Twitter Plot Summary: A nearly blind courier joins forces with a single mother after his associate is murdered at her motel.
Starring Walter White himself, Bryan Cranston, target of geek adoration Alice Eve (following her appearance in Star Trek Into Darkness in not much more than her underwear) and the once and future Penguin (Gotham’s Robin Lord Taylor), Cold Comes The Night tells the story of motel owner Chloe (Eve) who is faced with the forced relocation of her daughter if she is not able to find an alternative place to live. The motel is, to borrow a phrase from Star Wars, a hive of scum and villainy (mostly prostitution) and clearly not the kind of place to be raising a child.
Cranston meanwhile is Topo, a Polish career criminal with failing eyesight who needs to reclaim the money recently misplaced following his most recent job. Chloe becomes his eyes in this quest, and a strange bond begins to form between them. Nothing much closer than one of professional respect, but ultimately proves to be a beneficial thing for both of them, at least in the short term.
The slow pace puts the emphasis on character rather than action, and that is the film’s selling point – besides Bryan Cranston, of course. Both of the main characters are trapped by their circumstances – Chloe with a hotel that she can’t escape from without serious capital investment, and Topo likely to lose his livelihood thanks to his failing eyesight. Both of them are similarly under pressure from the people around them – she from a social worker threatening to take her daughter away, and he from the men he owes money to. Into this mix is crooked cop Billy (an intense Logan Marshall-Green) who has a business interest in the motel (read: he’s a pimp) and doesn’t take kindly to both Chloe talking back at him, and Topo’s interference.
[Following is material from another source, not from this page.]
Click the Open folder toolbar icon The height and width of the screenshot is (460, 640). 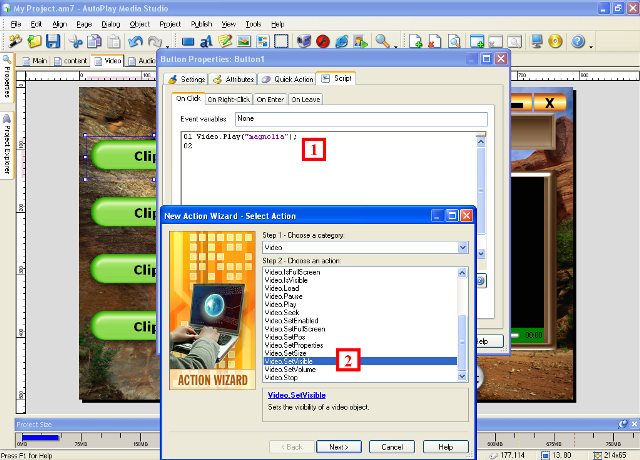[x=34, y=42]
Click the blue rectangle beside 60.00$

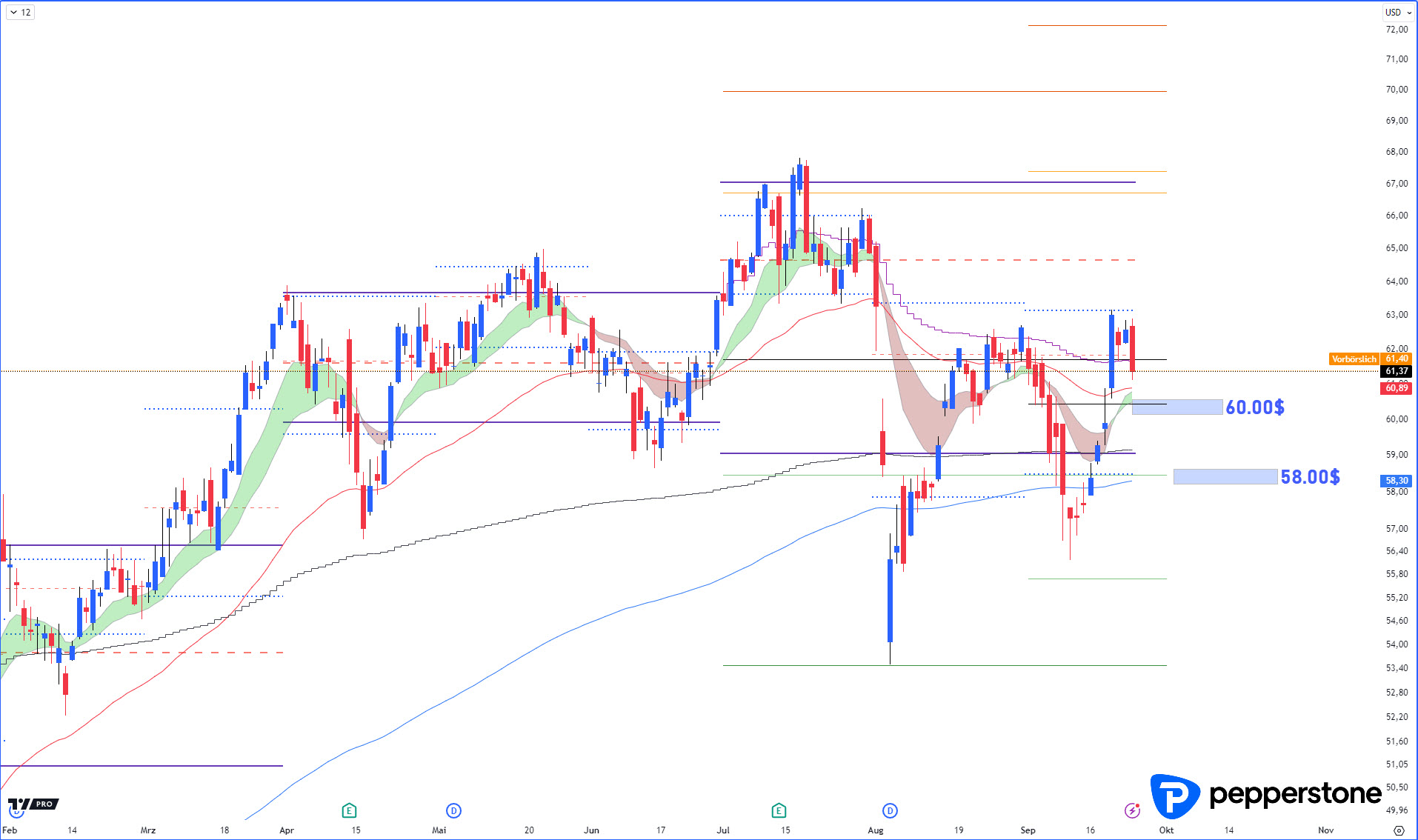tap(1176, 407)
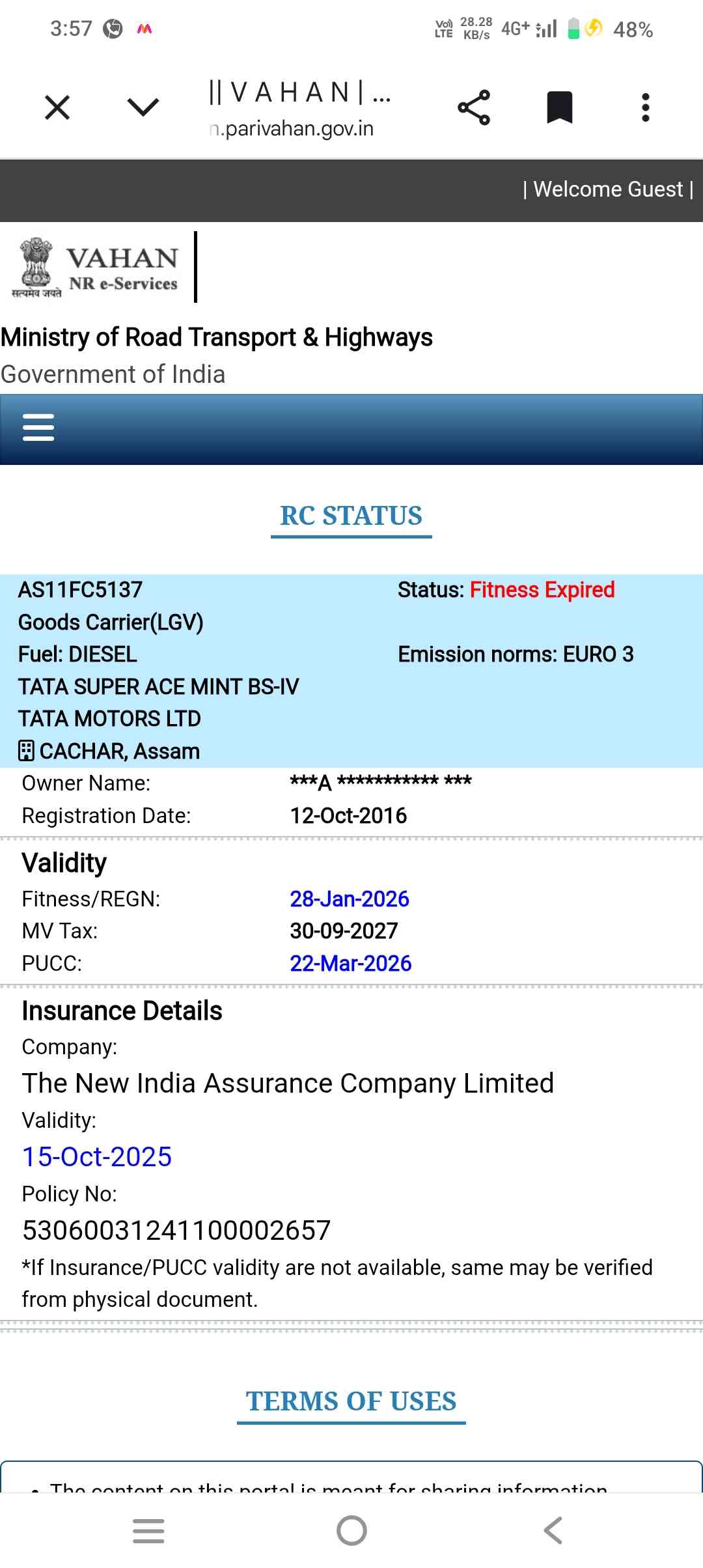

While the pace is relatively slow by thriller standards, the few brief action sequences are well structured and sufficiently tense, more so when you consider Topo’s lack of eyesight. He might be old and on his way out, but the man still has mad skills. It might perhaps be best to avoid discussion about Cranston’s accent however, as it isn’t the best. There’s no doubting his performance besides this, however. Alice Eve puts in a good performance as Chloe, ably demonstrating her conflicting emotions and her gradual ascension towards self sufficiency in the face of adversity. It’s as classic a character journey as you’ll ever get.
Meanwhile, the shocks and twists leading into the finale keep things interesting and all narrative threads are tied up nicely. The relationship between Chloe and her daughter Sophia (a solid turn from youngster Ursula Parker) is believable, however the history between Chloe and bent copper Billy could have benefited from a touch more development earlier on in the narrative before expanding out. It would have also been good to see more of the relationship between Chloe and Topo as it doesn’t get nearly as much time as it deserved. Still, what we are presented with is a decent if mostly unspectacular thriller.